Aqui onde estou estagiando mesmo, nem máquina de café tem direito. A maioria das vezes não tem café, e quando tem é ruim.
Vejo mais esse tipo de “benefício” como uma forma de mexer com a cabeça do colaborador, como uma tática de retenção.
Essa questão de montar um playground dentro da empresa não é artimanha de quem precisa desesperadamente de profissionais. Empresa que eu conheço que tem essas áreas recreativas: Google, Microsoft, Facebook e Yahoo.
Agora pergunta se é fácil entrar em uma empresa dessa. Usam isso justamente pra relaxar os funcionários, e não pra “atrair” novos colaboradores. Só entra nesse tipo de empresa quem realmente tem conhecimento e potencial. Eles fazem isso justamente pra pegar os bons, apresentam isso como atrativo para bons profissionais.
Esse negócio de várias salas temáticas, videogame, playground e mesa de sinuca é típica destas grandes empresas, que tem ótimos colaboradores disputados pela concorrência. É tática pra manter colaboradores na empresa.

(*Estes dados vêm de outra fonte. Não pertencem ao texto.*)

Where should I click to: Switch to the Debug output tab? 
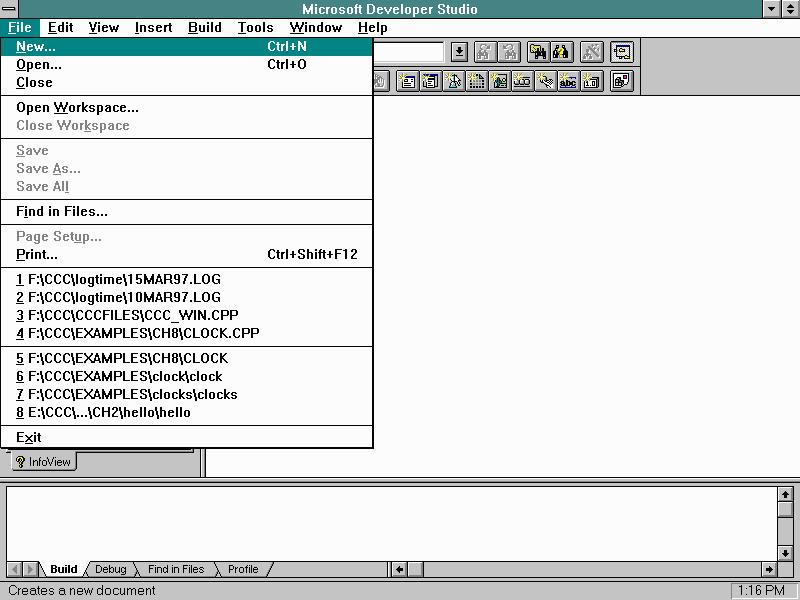click(x=110, y=569)
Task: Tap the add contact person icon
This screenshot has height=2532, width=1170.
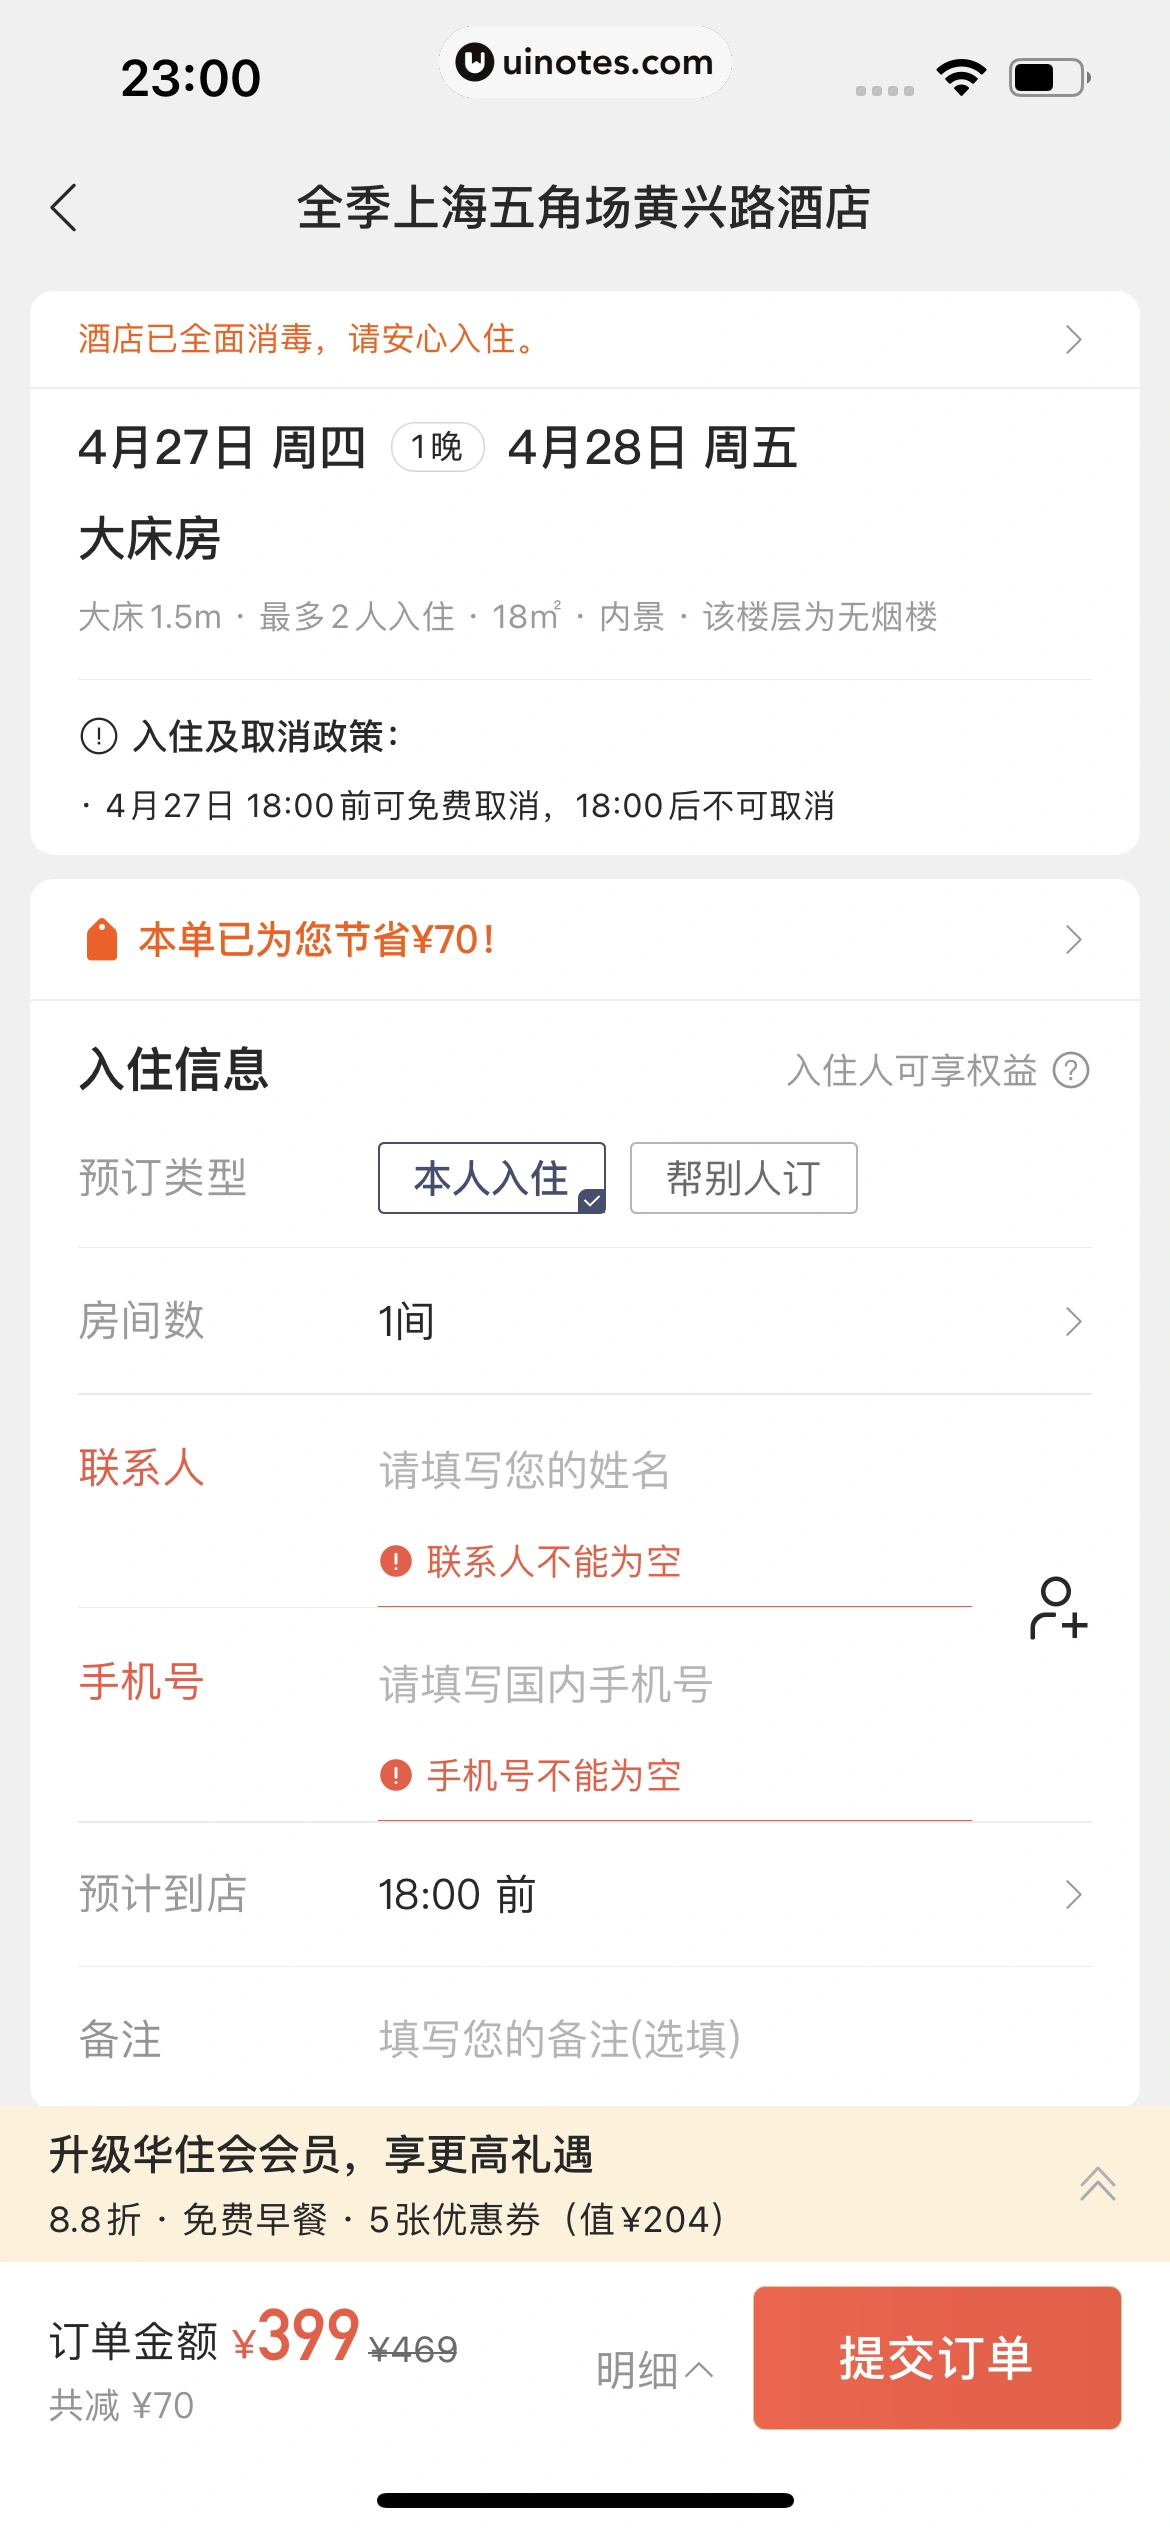Action: [1058, 1609]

Eu acho uma boa ter uma sala de “descompressão”, algo pra você sair 10 minutinhos da frente do PC e poder tomar um café, trocar uma idéia com pessoas de outros setores que não o seu. É muito válido, acaba criando a cultura de um ambiente menos “carregado”, acaba tornando a empresa mais aconchegante.
E mais: nenhuma empresa pode se basear nesse tipo de benefício pra negar pedido de colaborador ou utilizar isso como defesa. Benefício é o que está relacionado na CLT.
Enfim, se a empresa tem bons produtos e serviços e produz de modo a satisfazer as metas, porque não proporcionar esse tipo de ambiente ao colaborador?
Gosto muito dos seus posts kicolobo, muito mesmo. Você escreve de modo que o leitor se identifica e repara em alguns aspectos da nossa área que as vezes nem são notados. Mas esse texto ficou meio carregado de certa tendenciosidade. Você tem seu modo de trabalhar, talvez sua concepção da relação empregador x empregado seja mais conservadora do que essa revolução que se vê ultimamente. Mas foi muito válida a discussão que você lançou. É um assunto que certamente levanta opiniões divergentes.